Unitree startete nicht mit teuren Humanoiden, sondern mit vierbeinigen Laufrobotern für Forschung und Industrie. Diese Roboterhunde verkaufen sich seit Jahren weltweit und finanzieren die Entwicklung der teureren Menschmaschinen quer. So kommt das Unternehmen 2025 auf einen Umsatz von rund 219 Millionen Euro, den dreizehnfachen Wert von 2022.[3]
Der zweite Hebel ist der Preis. Ein humanoider Unitree-Roboter beginnt laut Herstellerangaben bei etwa 11.700 Euro, während Boston Dynamics für seinen Atlas ein Vielfaches verlangt. Aggressive Preise plus eine tiefe eigene Lieferkette erklären, warum Unitree 2025 mehr als 5.500 Humanoide auslieferte und dabei einen Nettogewinn von rund 37 Millionen Euro auswies.[3]
Was der Börsengang über Chinas Robotik verrät?
Der Auftritt am Kapitalmarkt macht Unitree zur ersten börsennotierten Reinform eines Humanoiden-Bauers in China. In der Zeichnung sitzen mit dem KI-Labor DeepSeek und dem Tencent-Ableger Shanghai Qishan gewichtige strategische Investoren, dazu Kapitaltöchter von PetroChina, China Southern Power Grid und China Telecom.[1] Staatsnahes Kapital und private KI-Champions ziehen hier an einem Strang.
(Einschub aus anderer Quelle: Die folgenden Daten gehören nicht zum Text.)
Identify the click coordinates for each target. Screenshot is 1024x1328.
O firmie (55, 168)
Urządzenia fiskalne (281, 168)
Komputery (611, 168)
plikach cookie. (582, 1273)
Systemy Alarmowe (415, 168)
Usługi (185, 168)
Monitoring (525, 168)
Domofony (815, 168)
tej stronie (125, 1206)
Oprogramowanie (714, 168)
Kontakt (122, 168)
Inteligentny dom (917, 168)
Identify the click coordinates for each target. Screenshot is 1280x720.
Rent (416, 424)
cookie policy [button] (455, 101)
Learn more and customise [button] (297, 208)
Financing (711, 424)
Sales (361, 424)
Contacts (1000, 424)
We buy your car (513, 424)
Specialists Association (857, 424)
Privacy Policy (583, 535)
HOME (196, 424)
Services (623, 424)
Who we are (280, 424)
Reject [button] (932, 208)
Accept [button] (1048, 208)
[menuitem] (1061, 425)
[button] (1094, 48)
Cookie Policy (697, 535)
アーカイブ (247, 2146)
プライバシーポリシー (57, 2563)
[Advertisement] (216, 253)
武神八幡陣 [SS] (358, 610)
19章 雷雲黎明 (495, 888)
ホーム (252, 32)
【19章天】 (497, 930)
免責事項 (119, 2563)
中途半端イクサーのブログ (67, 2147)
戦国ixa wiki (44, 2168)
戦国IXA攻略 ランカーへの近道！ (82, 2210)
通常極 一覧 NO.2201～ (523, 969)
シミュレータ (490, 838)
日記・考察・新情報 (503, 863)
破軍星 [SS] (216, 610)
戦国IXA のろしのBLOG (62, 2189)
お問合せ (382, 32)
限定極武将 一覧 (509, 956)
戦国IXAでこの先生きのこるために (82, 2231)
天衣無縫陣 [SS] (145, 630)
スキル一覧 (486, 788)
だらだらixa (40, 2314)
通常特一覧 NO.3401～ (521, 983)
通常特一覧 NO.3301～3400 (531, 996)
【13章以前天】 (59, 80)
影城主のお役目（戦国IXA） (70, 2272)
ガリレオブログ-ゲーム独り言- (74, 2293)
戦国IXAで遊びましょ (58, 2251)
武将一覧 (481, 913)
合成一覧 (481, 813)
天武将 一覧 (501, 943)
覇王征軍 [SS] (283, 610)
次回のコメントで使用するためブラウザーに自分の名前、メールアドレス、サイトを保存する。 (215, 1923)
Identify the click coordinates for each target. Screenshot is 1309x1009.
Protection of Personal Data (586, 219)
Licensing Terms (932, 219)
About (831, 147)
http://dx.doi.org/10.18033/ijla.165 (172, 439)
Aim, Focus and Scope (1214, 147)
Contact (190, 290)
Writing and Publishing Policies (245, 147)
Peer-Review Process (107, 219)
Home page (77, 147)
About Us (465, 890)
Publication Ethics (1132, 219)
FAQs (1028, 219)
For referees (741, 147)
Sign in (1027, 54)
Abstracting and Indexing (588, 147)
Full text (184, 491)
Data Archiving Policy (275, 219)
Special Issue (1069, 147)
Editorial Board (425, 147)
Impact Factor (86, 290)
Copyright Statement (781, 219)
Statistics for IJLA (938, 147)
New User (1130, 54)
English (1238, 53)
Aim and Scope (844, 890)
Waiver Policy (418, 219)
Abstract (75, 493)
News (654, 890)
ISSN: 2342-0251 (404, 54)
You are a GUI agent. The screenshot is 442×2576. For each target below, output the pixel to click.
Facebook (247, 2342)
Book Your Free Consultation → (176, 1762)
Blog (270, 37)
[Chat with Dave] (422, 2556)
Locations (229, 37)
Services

Peking behandelt humanoide Roboter als strategische Schlüsselindustrie und lenkt Fördergeld in den Sektor. Genau dieses Muster kennt Europa aus der E-Mobilität, wo China vom Nachzügler zum Preisführer aufstieg. Skalierung vor Marge lautet die Devise. Der frische Emissionserlös von netto rund 760 Millionen Euro liefert das Geld dafür.[2]
Ein profitabler Humanoiden-Bauer aus China an der Börse ist für Europas Roboterindustrie das, was BYD für die Autobauer war, eine Warnung mit Ansage.
— Markus Seyfferth, Chefredakteur Dr. Web
Was bedeutet Unitrees Börsengang für Europa?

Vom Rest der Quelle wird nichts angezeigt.